__Apply what you read__.
#1 List the outcomes for which the abstract on physical activity interventions for youth with autism spectrum disorder reports moderate to large positive effects.
#2 In the abstract on physical activity interventions for youth with autism spectrum disorder, which subgrouping variable produced a significant difference between moderators?
#3 Continue the abstract on physical activity interventions for youth with autism spectrum disorder, starting after its last line.

The effect of physical activity interventions on youth with autism spectrum disorder: A meta-analysis.

Autism Res. 2018 Apr 25;:

Authors: Healy S, Nacario A, Braithwaite RE, Hopper C

Abstract
The purpose of this meta-analysis was to examine the effect of physical activity interventions on youth diagnosed with autism spectrum disorder. Standard meta-analytical procedures determining inclusion criteria, literature searches in electronic databases, coding procedures, and statistical methods were used to identify and synthesize articles retained for analysis. Hedge’s g (1988) was utilized to interpret effect sizes and quantify research findings. Moderator and outcome variables were assessed using coding procedures. A total of 29 studies with 30 independent samples (N = 1009) were utilized in this analysis. Results from meta-analyses indicated an overall moderate effect (g = 0.62). Several outcomes indicated moderate-to-large effects (g ≥ 0.5); specifically, moderate to large positive effects were revealed for participants exposed to interventions targeting the development of manipulative skills, locomotor skills, skill-related fitness, social functioning, and muscular strength and endurance. Moderator analyses were conducted to explain variance between groups; environment was the only subgrouping variable (intervention characteristics) to produce a significant difference (QB  = 5.67, P < 0.05) between moderators. While no significant differences were found between other moderators, several trends were apparent within groups in which experimental groups outperformed control groups. Autism Res 2018, 0: 000-000. © 2018 International Society for Autism Research, Wiley Periodicals, Inc.

__Material provided__.
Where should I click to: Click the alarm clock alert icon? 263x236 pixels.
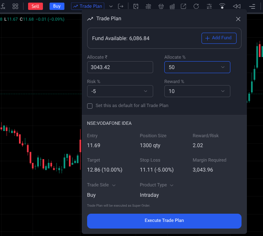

__Answers for this exercise__.
#1 Manipulative skills, locomotor skills, skill-related fitness, social functioning, and muscular strength and endurance.

#2 Environment.

#3
LAY SUMMARY: Results of the meta-analysis-a method for synthesizing research-showed physical activity interventions to have a moderate or large effect on a variety of outcomes, including for the development of manipulative skills, locomotor skills, skill-related fitness, social functioning, and muscular strength and endurance. The authors conclude that physical activity’s standing as an evidence-based strategy for youth with ASD is reinforced.